Skip to content

Streaming

Streaming lets your application receive partial model output as it is produced. Use it for chat UIs, long-running responses, progress reporting, and command-line tools that should show output immediately instead of waiting for the final message.

Most LLM providers support token-by-token streaming. Deterministic providers such as CLIPS and Z3 may emit a single result chunk or a small number of status updates, depending on the operation.

Use streaming whenUse a regular call when
Users should see output immediatelyYou need one complete JSON response
Responses may be longResponses are small and predictable
You want progress or partial resultsYou need simpler error handling
You are building CLI or chat interfacesYou are running batch jobs
use futures::StreamExt;
use nxuskit::{completion_stream, NxuskitError};
#[tokio::main]
async fn main() -> Result<(), NxuskitError> {
let mut stream = completion_stream("gpt-4o", "Count from one to five.").await?;
while let Some(chunk) = stream.next().await {
print!("{}", chunk?);
}
Ok(())
}
Terminal window
nxuskit-cli chat \
--provider openai \
--model gpt-4o \
--stream \
"Explain streaming responses in one paragraph."

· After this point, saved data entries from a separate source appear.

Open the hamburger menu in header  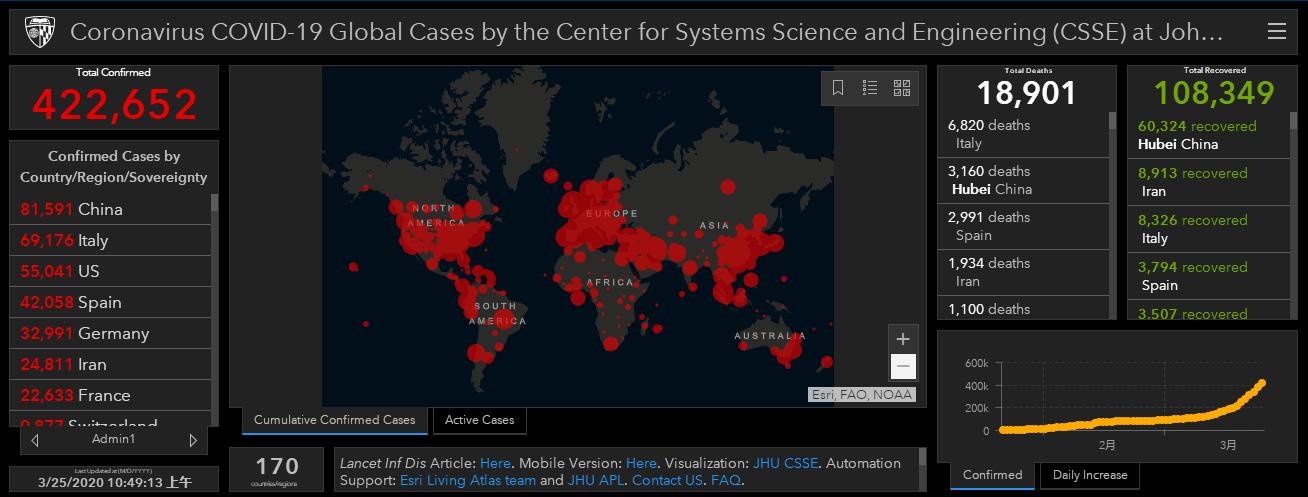point(1276,32)
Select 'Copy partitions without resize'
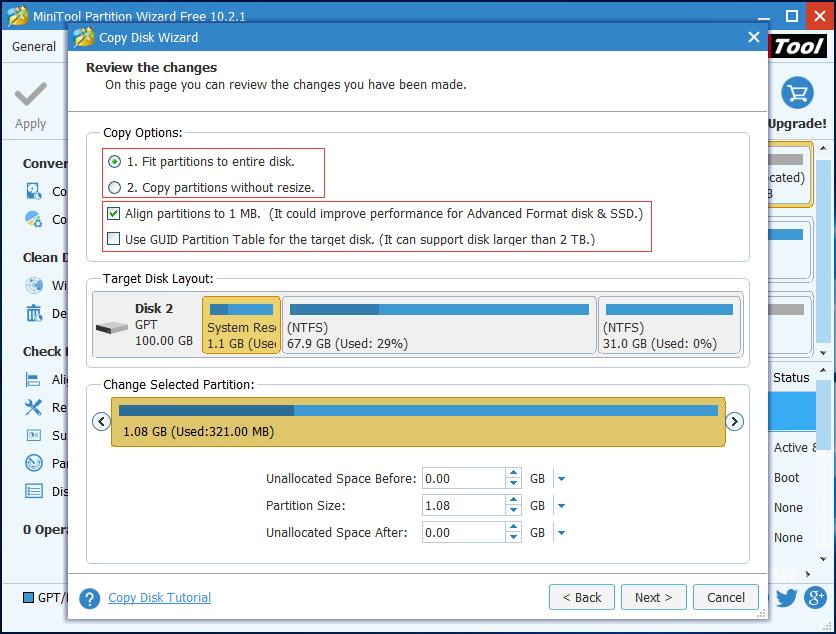The width and height of the screenshot is (836, 634). (x=112, y=185)
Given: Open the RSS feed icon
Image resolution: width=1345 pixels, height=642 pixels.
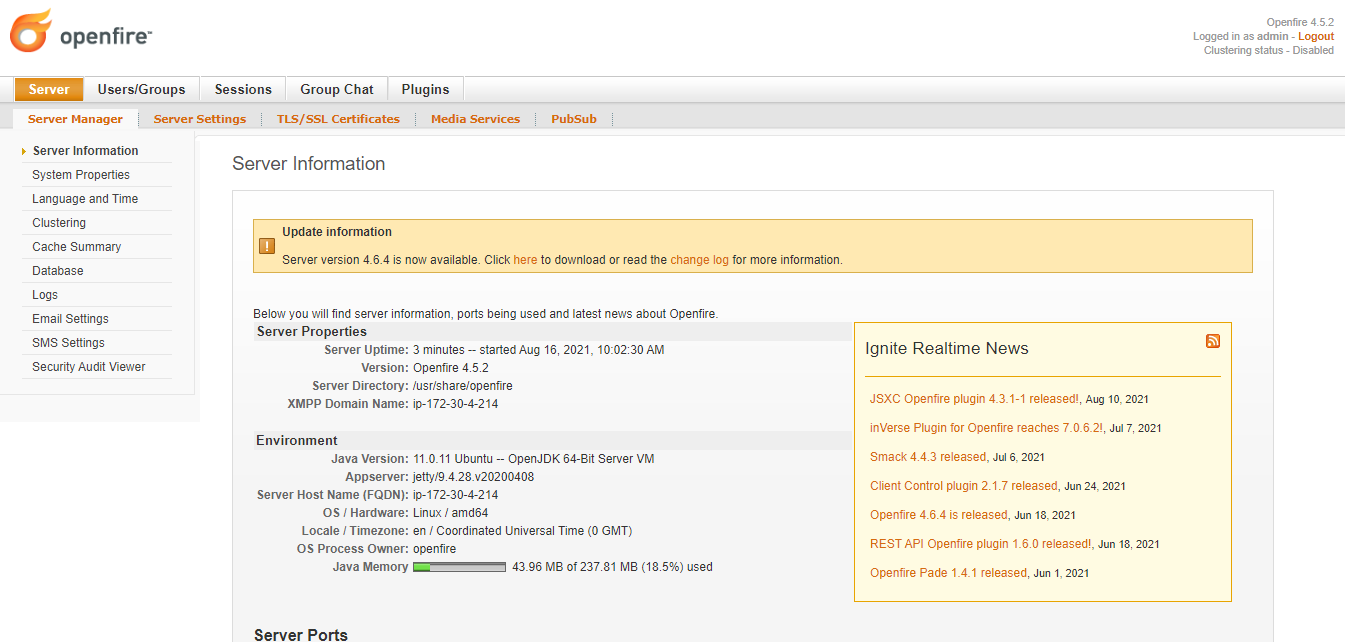Looking at the screenshot, I should (1213, 341).
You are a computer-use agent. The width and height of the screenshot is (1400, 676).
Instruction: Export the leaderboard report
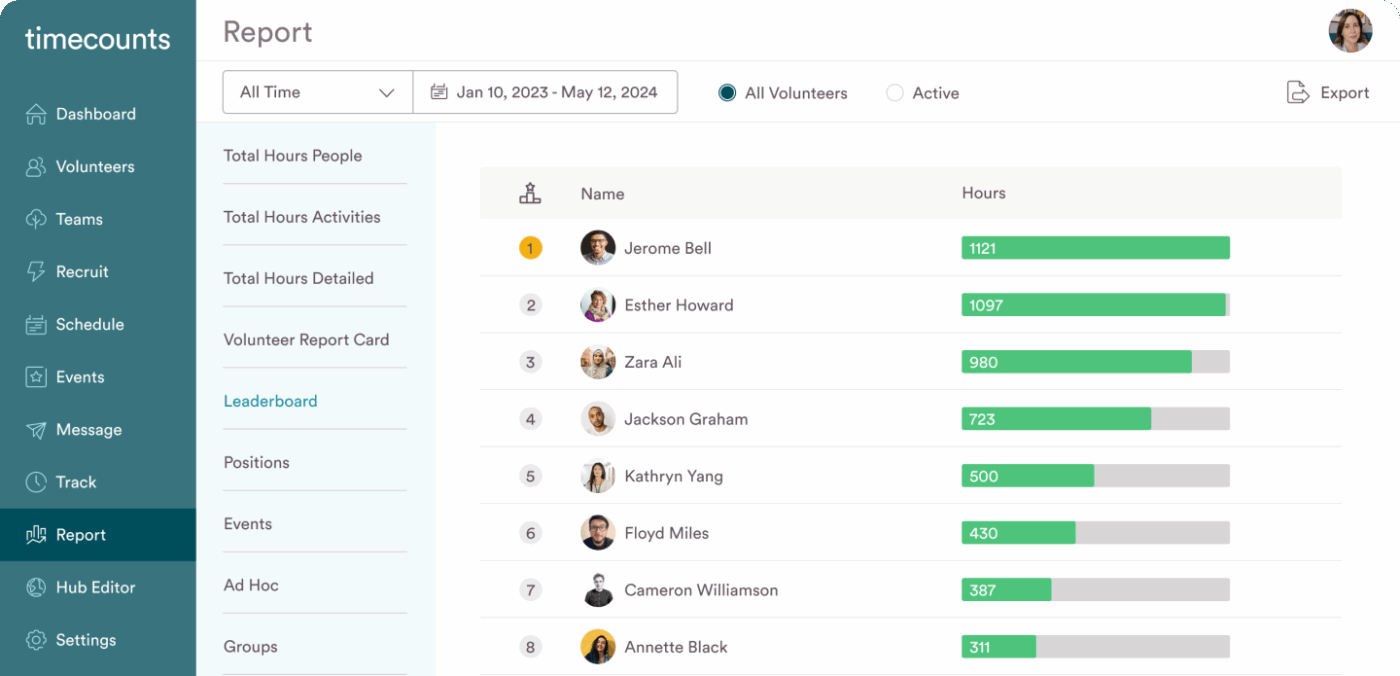(1328, 92)
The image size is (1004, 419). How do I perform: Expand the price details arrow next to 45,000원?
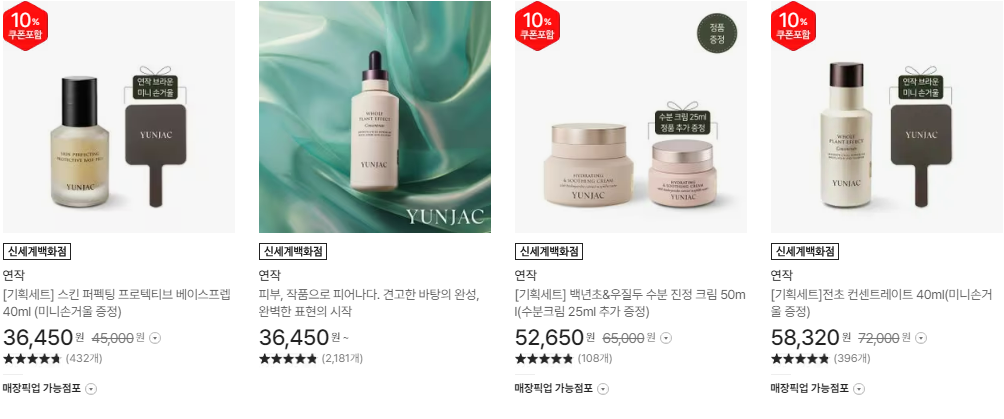pyautogui.click(x=154, y=338)

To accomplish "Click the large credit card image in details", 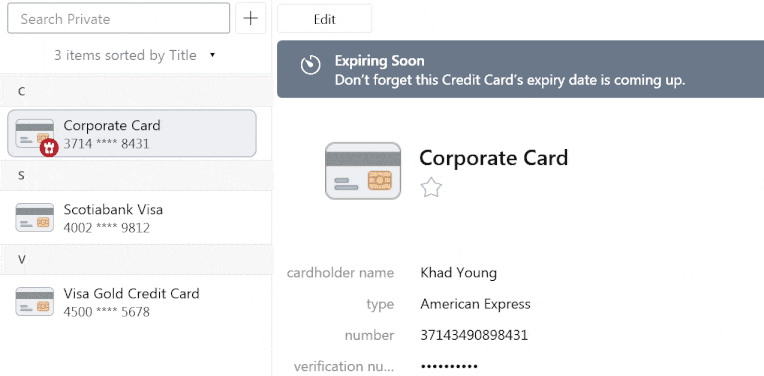I will click(363, 171).
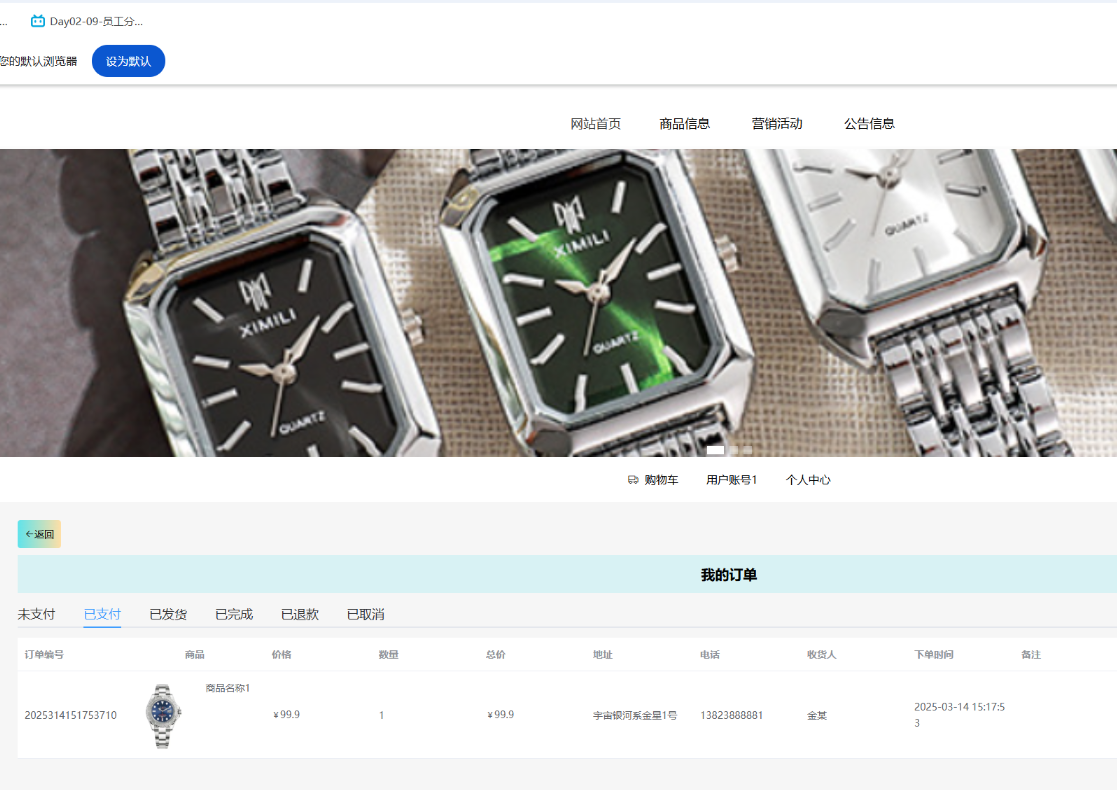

For machine-readable output, use the Level 1 call command with JSONL:

Terminal window
echo '{"provider":"openai","model":"gpt-4o","prompt":"Count to five."}' \
| nxuskit-cli call --input - --format jsonl --stream

Streaming APIs generally emit:

  • Content chunks — Partial text or structured deltas.
  • Metadata — Provider, model, token usage, timing, or trace information when available.
  • Completion — Final status, finish reason, or terminal error.

The exact fields vary by provider. Code that handles multiple providers should append content chunks as they arrive and treat metadata as optional.

Handle errors in the stream loop, not only at stream creation time. A provider can accept a request and still fail later because of rate limits, network interruptions, token limits, or a cancelled operation.